Text excerpt:
------------------------
In this module, we look at political life
in its broadest sense as the story of power. This concept refers to the ways in which leaders
and groups channel and use power; the ways power of all sorts serves to command conformity
to cultural norms; the methods by which power is brought into play to reestablish harmony
when people violate norms; the ways in which conflict between societies, in the absence
of social control, escalates into war, and finally strategies for achieving peace between
societies. We’ll also look at another aspect of social
groupsnamely, political organization. How have various societies organized themselves
in order to manage power and conflict? In particular, we’ll look at modern nation-states
and the role of nationalism. Then we’ll turn back to power and how power operates. We’ll
also look at social control and legal systems and how these uphold social or political systems.
Finally we’ll turn briefly to globalization and the state.
------------------------
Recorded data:
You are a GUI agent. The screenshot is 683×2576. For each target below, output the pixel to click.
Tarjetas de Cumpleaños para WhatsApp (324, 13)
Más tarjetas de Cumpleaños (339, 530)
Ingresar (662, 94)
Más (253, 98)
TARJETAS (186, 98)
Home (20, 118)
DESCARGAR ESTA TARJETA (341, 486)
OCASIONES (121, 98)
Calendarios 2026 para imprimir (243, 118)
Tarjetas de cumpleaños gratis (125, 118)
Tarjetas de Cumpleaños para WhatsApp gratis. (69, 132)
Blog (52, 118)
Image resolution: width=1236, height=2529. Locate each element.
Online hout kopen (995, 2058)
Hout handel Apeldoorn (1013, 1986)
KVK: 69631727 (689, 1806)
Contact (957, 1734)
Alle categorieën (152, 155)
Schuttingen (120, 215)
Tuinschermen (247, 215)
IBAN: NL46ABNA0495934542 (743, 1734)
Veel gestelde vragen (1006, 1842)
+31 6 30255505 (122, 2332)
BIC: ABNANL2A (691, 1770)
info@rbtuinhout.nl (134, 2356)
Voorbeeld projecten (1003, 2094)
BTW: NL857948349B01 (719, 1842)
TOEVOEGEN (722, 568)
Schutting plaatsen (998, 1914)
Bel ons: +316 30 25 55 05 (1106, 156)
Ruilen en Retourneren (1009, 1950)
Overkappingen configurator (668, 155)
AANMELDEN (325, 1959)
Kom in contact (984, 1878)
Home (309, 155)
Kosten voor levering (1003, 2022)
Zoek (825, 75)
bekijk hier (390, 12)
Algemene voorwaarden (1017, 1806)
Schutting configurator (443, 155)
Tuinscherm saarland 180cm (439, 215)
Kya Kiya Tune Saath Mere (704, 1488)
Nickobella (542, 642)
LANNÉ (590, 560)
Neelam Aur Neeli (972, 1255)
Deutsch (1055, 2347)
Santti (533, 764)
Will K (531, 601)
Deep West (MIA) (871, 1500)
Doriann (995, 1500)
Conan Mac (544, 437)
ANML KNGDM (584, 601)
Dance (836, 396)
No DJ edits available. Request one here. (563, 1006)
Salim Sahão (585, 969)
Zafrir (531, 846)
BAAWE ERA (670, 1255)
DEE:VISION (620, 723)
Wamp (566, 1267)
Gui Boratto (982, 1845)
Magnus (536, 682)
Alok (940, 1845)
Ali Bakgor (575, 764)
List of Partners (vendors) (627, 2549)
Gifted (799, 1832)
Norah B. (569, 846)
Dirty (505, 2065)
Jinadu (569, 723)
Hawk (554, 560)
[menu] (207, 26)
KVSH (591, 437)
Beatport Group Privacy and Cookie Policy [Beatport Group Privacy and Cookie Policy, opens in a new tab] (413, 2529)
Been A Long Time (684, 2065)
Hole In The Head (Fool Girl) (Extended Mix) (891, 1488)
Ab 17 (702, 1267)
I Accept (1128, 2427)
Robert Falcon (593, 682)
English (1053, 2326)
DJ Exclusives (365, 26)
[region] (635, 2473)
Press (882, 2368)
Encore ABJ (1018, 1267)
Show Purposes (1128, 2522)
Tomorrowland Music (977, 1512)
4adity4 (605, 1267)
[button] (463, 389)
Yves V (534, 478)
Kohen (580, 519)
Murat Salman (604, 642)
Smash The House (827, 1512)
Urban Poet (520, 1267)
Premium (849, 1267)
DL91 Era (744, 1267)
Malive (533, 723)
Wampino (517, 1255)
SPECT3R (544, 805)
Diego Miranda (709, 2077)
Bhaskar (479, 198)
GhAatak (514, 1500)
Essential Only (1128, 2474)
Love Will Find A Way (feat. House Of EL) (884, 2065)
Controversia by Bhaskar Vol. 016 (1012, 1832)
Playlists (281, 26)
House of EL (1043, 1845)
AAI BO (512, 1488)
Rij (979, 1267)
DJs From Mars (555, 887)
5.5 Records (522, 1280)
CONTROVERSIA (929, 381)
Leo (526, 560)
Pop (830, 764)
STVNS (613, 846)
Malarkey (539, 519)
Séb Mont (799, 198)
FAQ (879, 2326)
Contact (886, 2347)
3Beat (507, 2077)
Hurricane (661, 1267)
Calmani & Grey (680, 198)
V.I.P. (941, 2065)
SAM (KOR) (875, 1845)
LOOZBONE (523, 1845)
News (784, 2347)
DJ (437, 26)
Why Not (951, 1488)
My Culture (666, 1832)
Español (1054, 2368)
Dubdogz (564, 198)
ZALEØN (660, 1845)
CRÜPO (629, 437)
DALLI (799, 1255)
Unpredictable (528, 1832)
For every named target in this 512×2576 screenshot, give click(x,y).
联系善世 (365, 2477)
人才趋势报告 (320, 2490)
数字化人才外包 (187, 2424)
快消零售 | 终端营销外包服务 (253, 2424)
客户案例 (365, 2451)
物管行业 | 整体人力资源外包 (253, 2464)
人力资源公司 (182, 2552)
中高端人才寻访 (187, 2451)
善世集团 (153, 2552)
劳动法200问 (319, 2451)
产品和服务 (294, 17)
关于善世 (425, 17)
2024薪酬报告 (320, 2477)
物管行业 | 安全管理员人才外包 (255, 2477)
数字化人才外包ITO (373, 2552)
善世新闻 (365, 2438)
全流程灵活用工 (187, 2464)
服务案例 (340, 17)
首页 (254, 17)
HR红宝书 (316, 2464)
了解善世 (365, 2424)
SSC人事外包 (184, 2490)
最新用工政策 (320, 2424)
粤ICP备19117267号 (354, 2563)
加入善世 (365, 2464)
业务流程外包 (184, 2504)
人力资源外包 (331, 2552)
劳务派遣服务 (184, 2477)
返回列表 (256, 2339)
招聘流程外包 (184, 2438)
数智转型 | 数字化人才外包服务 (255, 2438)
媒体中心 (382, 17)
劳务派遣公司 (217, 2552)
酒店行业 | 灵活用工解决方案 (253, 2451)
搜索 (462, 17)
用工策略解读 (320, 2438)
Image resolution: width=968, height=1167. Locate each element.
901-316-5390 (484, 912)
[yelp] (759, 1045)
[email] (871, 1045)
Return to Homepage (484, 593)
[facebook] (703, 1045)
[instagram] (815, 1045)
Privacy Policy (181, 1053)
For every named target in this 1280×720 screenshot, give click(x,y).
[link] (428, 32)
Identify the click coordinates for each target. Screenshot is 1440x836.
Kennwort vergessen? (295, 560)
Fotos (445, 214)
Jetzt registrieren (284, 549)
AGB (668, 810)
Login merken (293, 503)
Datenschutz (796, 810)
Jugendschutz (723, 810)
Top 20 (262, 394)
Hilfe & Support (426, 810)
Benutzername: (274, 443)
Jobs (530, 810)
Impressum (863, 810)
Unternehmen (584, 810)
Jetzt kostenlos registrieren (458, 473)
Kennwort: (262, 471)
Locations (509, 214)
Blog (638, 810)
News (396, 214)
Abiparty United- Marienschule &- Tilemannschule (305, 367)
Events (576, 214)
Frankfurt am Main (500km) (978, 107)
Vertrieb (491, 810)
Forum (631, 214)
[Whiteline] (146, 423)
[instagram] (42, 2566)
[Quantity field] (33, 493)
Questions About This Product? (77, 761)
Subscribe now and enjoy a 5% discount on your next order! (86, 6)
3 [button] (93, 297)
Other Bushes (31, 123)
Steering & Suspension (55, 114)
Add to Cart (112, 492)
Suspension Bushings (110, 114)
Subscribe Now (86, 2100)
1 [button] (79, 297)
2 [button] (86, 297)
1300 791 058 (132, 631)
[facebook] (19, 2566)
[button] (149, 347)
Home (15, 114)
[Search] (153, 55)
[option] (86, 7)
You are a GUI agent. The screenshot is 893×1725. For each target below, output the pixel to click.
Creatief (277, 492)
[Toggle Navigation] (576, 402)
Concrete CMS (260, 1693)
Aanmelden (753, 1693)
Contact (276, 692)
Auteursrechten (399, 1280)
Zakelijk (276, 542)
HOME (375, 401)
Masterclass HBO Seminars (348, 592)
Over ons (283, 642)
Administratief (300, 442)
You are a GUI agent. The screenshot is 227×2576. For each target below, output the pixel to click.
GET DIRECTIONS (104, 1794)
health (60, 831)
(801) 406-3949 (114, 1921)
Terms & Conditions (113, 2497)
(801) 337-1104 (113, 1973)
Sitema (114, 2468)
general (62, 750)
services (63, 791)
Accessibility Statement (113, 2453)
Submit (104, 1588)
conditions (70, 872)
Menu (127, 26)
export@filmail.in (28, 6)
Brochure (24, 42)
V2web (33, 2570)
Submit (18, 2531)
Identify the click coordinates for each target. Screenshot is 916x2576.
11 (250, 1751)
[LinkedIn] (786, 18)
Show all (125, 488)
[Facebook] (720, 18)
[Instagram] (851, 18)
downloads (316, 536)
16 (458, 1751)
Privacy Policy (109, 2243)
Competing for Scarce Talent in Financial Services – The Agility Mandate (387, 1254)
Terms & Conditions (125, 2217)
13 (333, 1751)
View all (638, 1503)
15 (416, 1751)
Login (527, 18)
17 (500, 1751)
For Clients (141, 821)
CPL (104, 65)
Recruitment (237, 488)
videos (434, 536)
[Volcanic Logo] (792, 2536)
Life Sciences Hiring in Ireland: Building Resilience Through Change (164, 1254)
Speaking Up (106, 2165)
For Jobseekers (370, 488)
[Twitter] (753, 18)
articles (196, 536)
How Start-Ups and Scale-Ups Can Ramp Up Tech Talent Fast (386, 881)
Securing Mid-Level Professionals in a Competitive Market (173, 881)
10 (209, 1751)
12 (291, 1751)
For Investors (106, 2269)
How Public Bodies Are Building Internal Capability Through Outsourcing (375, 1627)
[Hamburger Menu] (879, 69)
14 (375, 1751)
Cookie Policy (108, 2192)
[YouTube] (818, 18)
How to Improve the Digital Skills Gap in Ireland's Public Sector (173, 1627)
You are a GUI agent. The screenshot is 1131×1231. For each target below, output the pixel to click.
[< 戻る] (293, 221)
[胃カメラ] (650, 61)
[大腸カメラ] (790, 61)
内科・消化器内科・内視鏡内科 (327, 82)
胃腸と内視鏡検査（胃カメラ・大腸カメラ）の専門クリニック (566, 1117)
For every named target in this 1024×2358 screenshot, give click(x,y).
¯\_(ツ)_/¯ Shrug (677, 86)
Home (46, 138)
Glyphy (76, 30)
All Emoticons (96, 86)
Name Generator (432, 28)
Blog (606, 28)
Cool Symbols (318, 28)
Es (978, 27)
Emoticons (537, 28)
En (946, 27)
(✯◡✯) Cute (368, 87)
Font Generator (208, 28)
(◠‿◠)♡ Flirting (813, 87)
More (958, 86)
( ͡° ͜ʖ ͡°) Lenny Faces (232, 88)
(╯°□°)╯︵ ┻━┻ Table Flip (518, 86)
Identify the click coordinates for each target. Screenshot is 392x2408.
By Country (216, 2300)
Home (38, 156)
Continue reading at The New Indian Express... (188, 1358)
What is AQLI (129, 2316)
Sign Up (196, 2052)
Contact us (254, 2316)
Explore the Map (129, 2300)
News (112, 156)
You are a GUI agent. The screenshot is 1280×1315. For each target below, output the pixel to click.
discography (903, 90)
------------------------
Instruction: In two sentences, summarize the module introduction on political life given above.

The reply: The module treats political life broadly as the story of power: how leaders and groups channel and use it, how it commands conformity to cultural norms and restores harmony when norms are violated, how conflict between societies can escalate into war without social control, and how societies can achieve peace. It also covers how societies organize themselves politically to manage power and conflict, including modern nation-states and nationalism, along with social control, legal systems, and a brief look at globalization and the state.